ZU ERLEDIGEN:
**1)** Nennen Sie alle zusammengesetzten Substantive im Text „Gerufen“, die das Wort „Name“ enthalten.
**2)** Zitieren Sie aus dem Text „Gerufen“ die Stelle von „Eins der ersten“ bis „Namensgleichheit fasziniert haben?“.

VORLIEGENDER TEXT:
══════════════════════════════

Gerufen

Eins der ersten literarischen Projekte Samuel Becketts war ein Stück über die letzten Lebensjahre von Samuel Johnson. Der Impuls zu diesem nie verwirklichten, aber durch umfangreiche Vorstudien und Entwürfe dokumentierten Projekt entsprang der eher trivialen Tatsache, dass sich Beckett wegen der Gleichheit der Vornamen zu Johnson hingezogen fühlte. Nicht die oft bemühte Magie des Namens dürfte hier das auslösende Moment gewesen sein. «Sam» ist dafür zu prosaisch, kommt viel zu häufig vor, um bezaubern zu können.
Was also könnte Beckett an der Namensgleichheit fasziniert haben?
Dies vielleicht, dass der Eigenname stets eine Einzelperson bezeichnet, obwohl er als Name keineswegs einmalig ist. Viele hören auf ihn, und alle, die ihn tragen, werden sich persönlich angesprochen fühlen, wenn er verwendet wird. Beide, Samuel Johnson wie Samuel Beckett, wurden auf den gleichen Namen getauft, wurden individuell bei diesem Namen gerufen und reagierten individuell darauf.

══════════════════════════════

ERFASSTE DATEN:

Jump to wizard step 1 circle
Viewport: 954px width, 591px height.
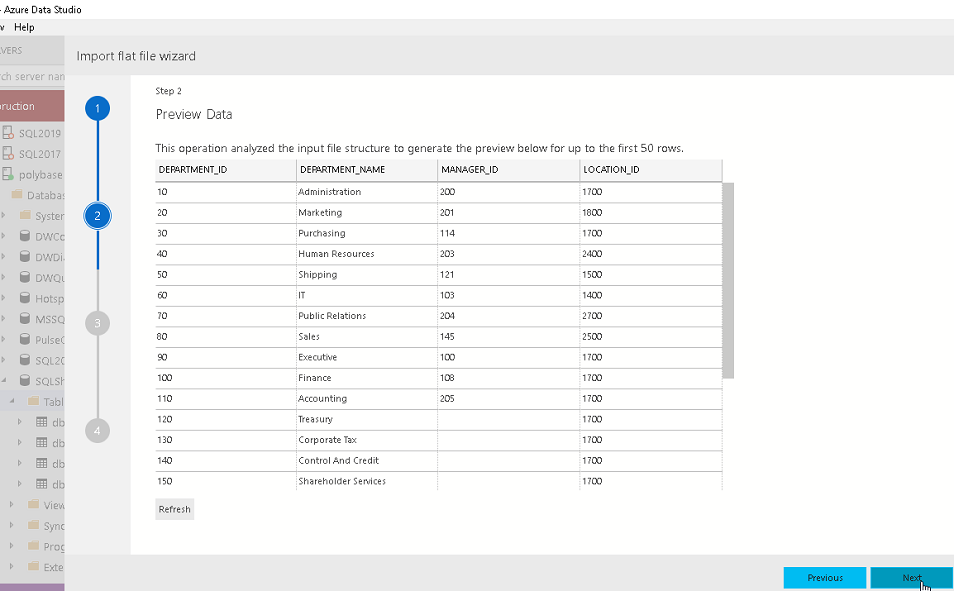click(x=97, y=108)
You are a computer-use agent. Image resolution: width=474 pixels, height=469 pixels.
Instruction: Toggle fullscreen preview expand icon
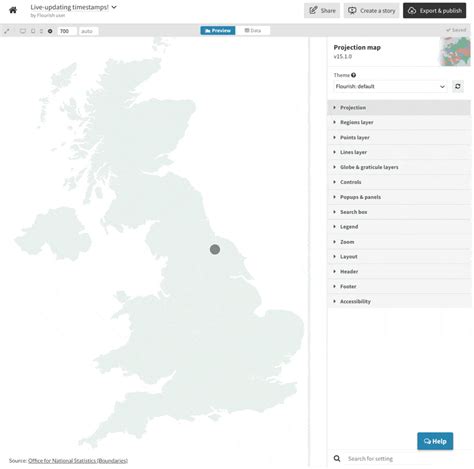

══════════════════════════════

ERGEBNISSE DER AUFGABEN:
**1)** Vornamen, Namensgleichheit, Eigenname

**2)**
Eins der ersten literarischen Projekte Samuel Becketts war ein Stück über die letzten Lebensjahre von Samuel Johnson. Der Impuls zu diesem nie verwirklichten, aber durch umfangreiche Vorstudien und Entwürfe dokumentierten Projekt entsprang der eher trivialen Tatsache, dass sich Beckett wegen der Gleichheit der Vornamen zu Johnson hingezogen fühlte. Nicht die oft bemühte Magie des Namens dürfte hier das auslösende Moment gewesen sein. «Sam» ist dafür zu prosaisch, kommt viel zu häufig vor, um bezaubern zu können.
Was also könnte Beckett an der Namensgleichheit fasziniert haben?